**Text**.
Exploring Financial Time Series Data

In this notebook, we explore the application of Independent Component Analysis on the top 28 S&P 500 stock returns from 11/06 to 11/16. We provide the data at https://github.com/Freshdachs/FinData .

In [247]:
import numpy as np
import pandas as pd
import datetime
import plotly.offline as py
import plotly.graph_objs as go
from sklearn.decomposition import FastICA, PCA
from itertools import islice
import functools

py.init_notebook_mode(connected=True)

plot = lambda d,lbls:py.iplot([go.Scatter(x=d.index,y=d[i],name=i) for i in lbls])

#tuple monad
unit_t = lambda x: x if isinstance(x,(list,tuple)) else (x,)  
bind_t = lambda f,m: f(*m)

#single value monad
#unit_s = lambda x

def iterate(f,*x,unit=unit_t,bind=bind_t):
    while 1:
        x = bind(f,x)

**Excerpted records**.
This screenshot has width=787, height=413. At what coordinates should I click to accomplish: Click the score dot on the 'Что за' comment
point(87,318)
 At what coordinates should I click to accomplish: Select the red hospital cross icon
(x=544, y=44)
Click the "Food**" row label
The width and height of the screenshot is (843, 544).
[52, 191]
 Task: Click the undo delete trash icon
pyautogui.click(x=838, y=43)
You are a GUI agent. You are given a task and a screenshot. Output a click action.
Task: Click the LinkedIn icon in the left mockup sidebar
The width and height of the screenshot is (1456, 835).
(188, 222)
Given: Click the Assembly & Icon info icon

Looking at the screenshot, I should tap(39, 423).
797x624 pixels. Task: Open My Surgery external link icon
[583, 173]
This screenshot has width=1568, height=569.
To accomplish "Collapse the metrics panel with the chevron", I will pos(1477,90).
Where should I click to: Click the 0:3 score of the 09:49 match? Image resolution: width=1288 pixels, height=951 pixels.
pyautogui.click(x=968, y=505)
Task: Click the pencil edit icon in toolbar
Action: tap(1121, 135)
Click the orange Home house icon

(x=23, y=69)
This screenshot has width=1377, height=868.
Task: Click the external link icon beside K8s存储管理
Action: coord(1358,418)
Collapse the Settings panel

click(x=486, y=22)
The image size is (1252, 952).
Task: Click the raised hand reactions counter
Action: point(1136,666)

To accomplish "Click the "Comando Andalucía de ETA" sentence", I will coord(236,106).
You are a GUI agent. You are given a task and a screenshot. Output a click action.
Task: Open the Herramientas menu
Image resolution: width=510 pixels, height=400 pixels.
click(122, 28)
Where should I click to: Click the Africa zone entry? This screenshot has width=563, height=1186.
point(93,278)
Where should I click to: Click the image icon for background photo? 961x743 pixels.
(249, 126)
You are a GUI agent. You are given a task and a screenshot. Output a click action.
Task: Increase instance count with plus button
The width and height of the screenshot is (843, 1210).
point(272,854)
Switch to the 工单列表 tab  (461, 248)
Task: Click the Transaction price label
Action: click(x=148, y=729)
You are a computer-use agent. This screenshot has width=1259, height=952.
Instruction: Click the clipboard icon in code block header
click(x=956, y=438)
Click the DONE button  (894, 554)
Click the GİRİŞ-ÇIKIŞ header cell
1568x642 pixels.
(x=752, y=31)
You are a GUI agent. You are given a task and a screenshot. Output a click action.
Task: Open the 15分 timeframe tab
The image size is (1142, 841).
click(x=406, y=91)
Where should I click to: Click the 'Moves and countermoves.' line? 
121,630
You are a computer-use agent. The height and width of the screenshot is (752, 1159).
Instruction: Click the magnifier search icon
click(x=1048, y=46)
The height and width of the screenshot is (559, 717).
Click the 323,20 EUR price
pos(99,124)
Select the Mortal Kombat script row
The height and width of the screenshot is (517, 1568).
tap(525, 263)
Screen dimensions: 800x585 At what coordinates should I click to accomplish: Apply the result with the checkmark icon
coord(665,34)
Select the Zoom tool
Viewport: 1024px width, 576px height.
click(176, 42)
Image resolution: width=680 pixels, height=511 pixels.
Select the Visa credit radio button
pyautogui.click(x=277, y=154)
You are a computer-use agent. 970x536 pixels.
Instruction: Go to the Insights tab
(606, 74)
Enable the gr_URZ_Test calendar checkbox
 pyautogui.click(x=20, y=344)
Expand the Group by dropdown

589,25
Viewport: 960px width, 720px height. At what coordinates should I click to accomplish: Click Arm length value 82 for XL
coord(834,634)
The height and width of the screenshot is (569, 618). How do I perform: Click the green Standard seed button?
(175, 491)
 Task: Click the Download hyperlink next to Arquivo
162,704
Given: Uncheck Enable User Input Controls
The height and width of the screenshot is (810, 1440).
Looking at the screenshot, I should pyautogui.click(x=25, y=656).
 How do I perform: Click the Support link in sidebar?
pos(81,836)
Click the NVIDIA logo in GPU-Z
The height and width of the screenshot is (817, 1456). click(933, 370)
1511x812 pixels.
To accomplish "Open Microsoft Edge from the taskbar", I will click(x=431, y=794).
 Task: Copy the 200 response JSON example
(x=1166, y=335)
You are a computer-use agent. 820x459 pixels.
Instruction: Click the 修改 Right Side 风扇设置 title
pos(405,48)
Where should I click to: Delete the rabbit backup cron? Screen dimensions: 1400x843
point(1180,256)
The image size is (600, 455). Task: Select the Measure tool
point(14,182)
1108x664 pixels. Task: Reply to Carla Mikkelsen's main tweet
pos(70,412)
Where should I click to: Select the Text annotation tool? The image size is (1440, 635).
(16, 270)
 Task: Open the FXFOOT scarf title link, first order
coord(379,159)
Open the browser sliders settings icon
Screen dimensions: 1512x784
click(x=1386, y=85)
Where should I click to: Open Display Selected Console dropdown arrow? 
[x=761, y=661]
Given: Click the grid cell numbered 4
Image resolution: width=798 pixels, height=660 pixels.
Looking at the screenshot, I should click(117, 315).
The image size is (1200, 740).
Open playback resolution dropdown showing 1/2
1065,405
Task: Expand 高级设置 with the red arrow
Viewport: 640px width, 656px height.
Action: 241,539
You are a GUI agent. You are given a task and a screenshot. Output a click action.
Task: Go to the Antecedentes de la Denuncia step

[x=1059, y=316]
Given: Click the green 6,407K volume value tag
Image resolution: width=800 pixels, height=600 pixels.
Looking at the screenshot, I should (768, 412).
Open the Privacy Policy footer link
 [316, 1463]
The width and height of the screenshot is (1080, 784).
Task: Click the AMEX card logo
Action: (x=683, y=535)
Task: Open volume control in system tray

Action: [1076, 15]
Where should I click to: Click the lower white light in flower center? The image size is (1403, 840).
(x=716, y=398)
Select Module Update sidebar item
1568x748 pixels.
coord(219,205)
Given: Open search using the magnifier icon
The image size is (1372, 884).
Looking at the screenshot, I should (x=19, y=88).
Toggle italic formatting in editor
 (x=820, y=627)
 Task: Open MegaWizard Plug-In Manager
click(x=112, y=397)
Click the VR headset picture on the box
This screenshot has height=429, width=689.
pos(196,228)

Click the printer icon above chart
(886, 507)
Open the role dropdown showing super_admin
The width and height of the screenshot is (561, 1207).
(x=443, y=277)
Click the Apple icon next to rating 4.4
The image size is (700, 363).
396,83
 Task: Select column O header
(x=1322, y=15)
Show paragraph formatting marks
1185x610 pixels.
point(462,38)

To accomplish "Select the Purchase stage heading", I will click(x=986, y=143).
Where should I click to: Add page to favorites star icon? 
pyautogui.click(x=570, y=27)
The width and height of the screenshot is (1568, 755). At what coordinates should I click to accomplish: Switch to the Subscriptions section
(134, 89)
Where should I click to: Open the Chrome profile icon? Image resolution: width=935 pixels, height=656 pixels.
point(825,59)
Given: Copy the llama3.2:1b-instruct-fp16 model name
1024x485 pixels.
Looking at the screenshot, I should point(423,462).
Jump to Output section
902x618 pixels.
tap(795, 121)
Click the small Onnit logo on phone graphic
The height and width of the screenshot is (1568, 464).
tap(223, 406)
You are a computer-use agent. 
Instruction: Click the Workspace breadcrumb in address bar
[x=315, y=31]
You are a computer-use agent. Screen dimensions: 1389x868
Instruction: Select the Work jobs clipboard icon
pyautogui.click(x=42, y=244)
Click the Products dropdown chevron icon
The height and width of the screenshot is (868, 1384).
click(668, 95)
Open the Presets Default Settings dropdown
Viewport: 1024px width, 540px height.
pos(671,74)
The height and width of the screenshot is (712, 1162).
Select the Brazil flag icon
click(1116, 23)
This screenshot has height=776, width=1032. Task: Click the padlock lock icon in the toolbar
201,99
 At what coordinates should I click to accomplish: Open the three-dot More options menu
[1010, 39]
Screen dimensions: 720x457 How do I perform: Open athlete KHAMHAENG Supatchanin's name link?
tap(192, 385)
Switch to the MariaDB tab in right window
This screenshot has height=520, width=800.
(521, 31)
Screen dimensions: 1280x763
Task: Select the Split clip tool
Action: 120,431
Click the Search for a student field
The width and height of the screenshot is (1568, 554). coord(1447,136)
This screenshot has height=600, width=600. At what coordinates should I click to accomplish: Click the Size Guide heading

**Instructions for the task**. Rewrite everything from "In this notebook, we" down to "at https://github.com/Freshdachs/FinData ." in the financial time series notebook, putting "Principal Component Analysis" in place of "Independent Component Analysis".

**Task result**.
In this notebook, we explore the application of Principal Component Analysis on the top 28 S&P 500 stock returns from 11/06 to 11/16. We provide the data at https://github.com/Freshdachs/FinData .